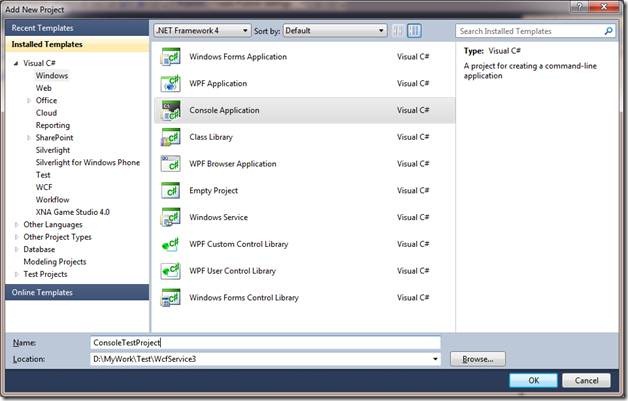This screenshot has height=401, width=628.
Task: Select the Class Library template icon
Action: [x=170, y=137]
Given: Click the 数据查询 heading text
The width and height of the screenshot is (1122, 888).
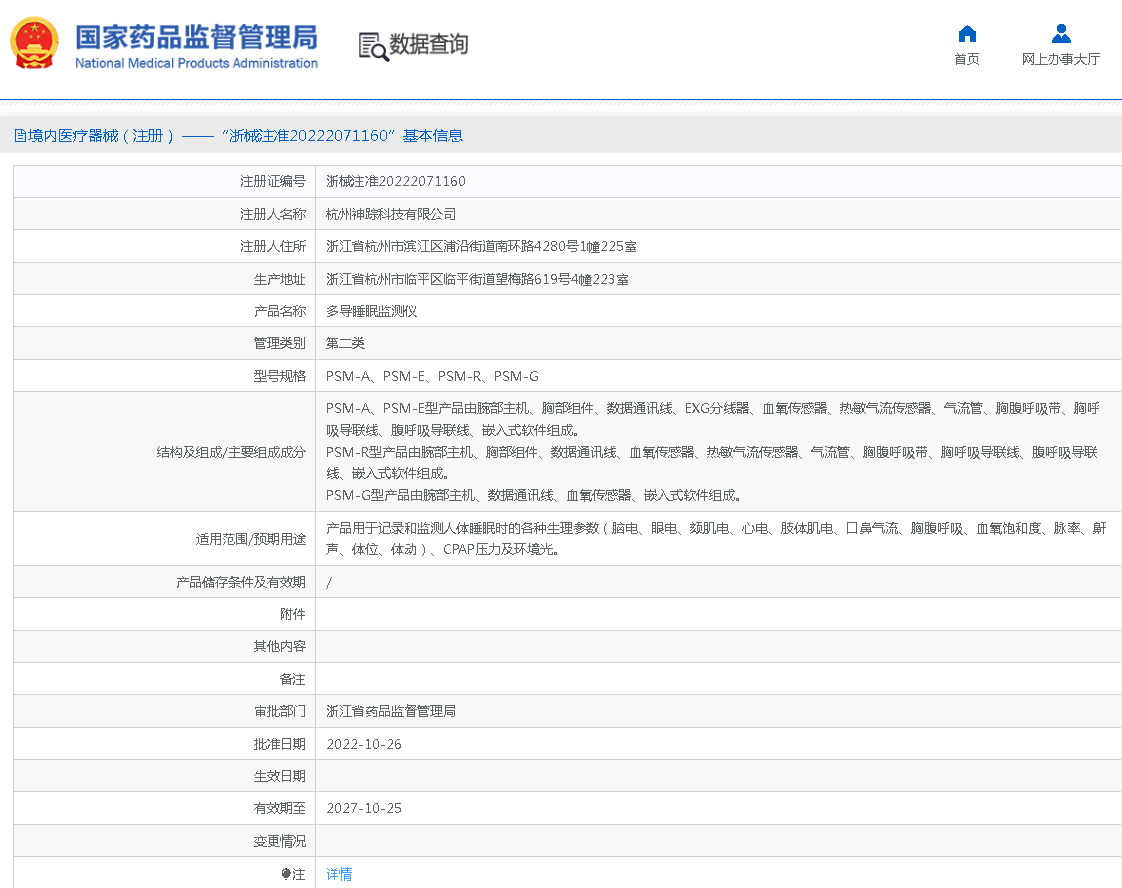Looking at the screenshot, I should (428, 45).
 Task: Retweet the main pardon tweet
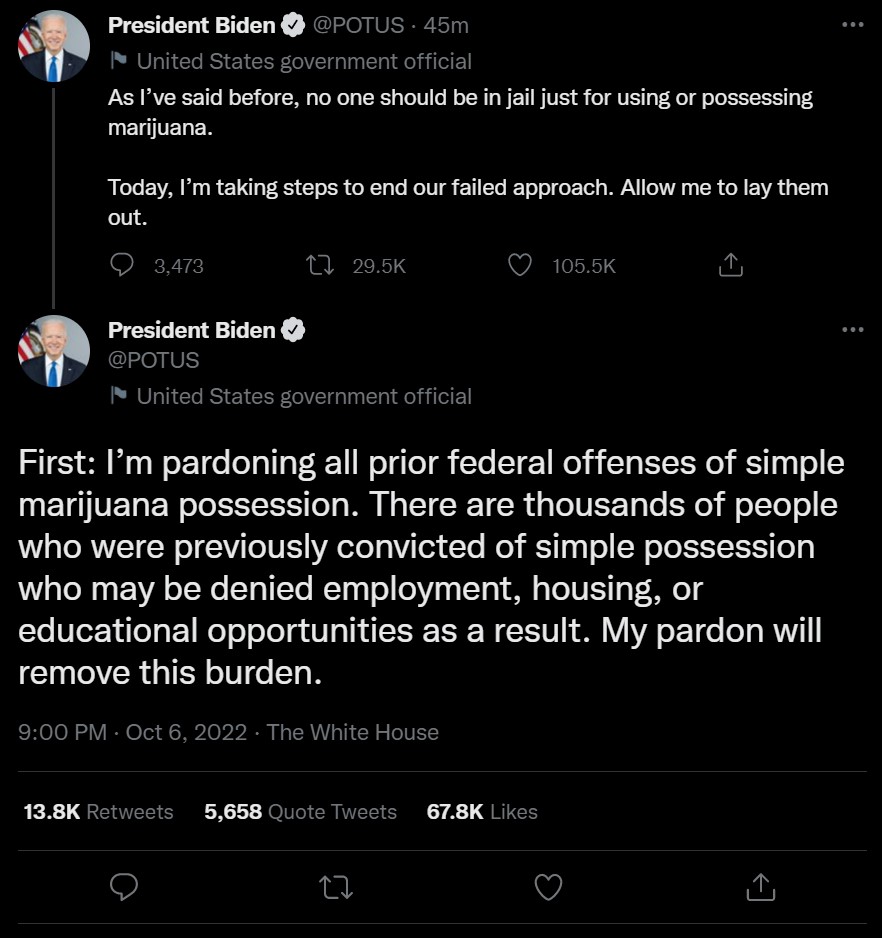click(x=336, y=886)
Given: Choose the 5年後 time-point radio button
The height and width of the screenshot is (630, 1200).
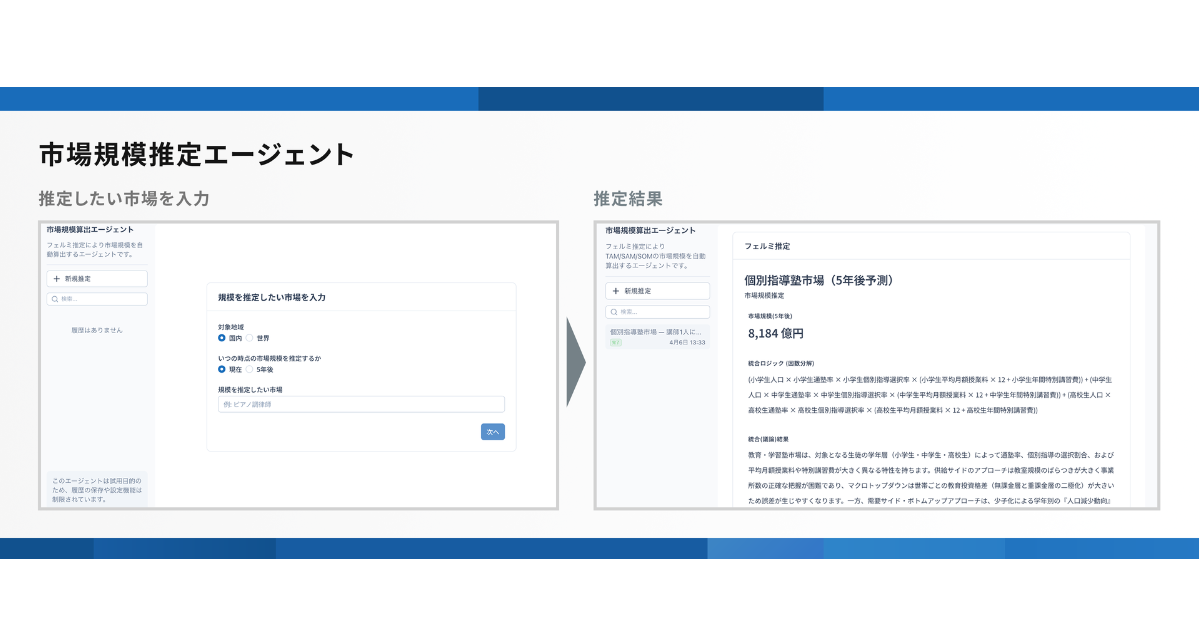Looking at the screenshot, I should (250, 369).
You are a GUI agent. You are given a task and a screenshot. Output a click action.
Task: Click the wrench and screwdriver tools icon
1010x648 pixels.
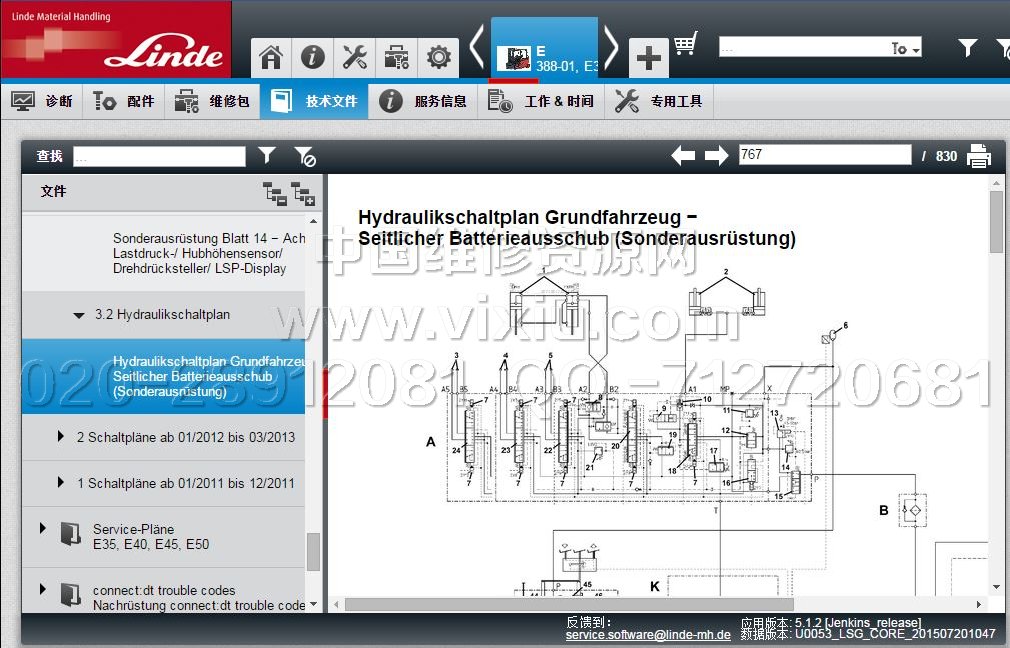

◇ ◇ ◇

**Brief**: Beginning with the line that contains "Given: Click the 数据查询 heading text" and ending with the final line of the material, reproduce those lines exactly and nothing else. Omit the pictures.

**Output of the exercise**:
Given: Click the 数据查询 heading text
The width and height of the screenshot is (1122, 888).
Looking at the screenshot, I should (428, 45).
 Task: Retweet the main pardon tweet
click(x=336, y=886)
Given: Choose the 5年後 time-point radio button
The height and width of the screenshot is (630, 1200).
Looking at the screenshot, I should (250, 369).
You are a GUI agent. You are given a task and a screenshot. Output a click action.
Task: Click the wrench and screwdriver tools icon
1010x648 pixels.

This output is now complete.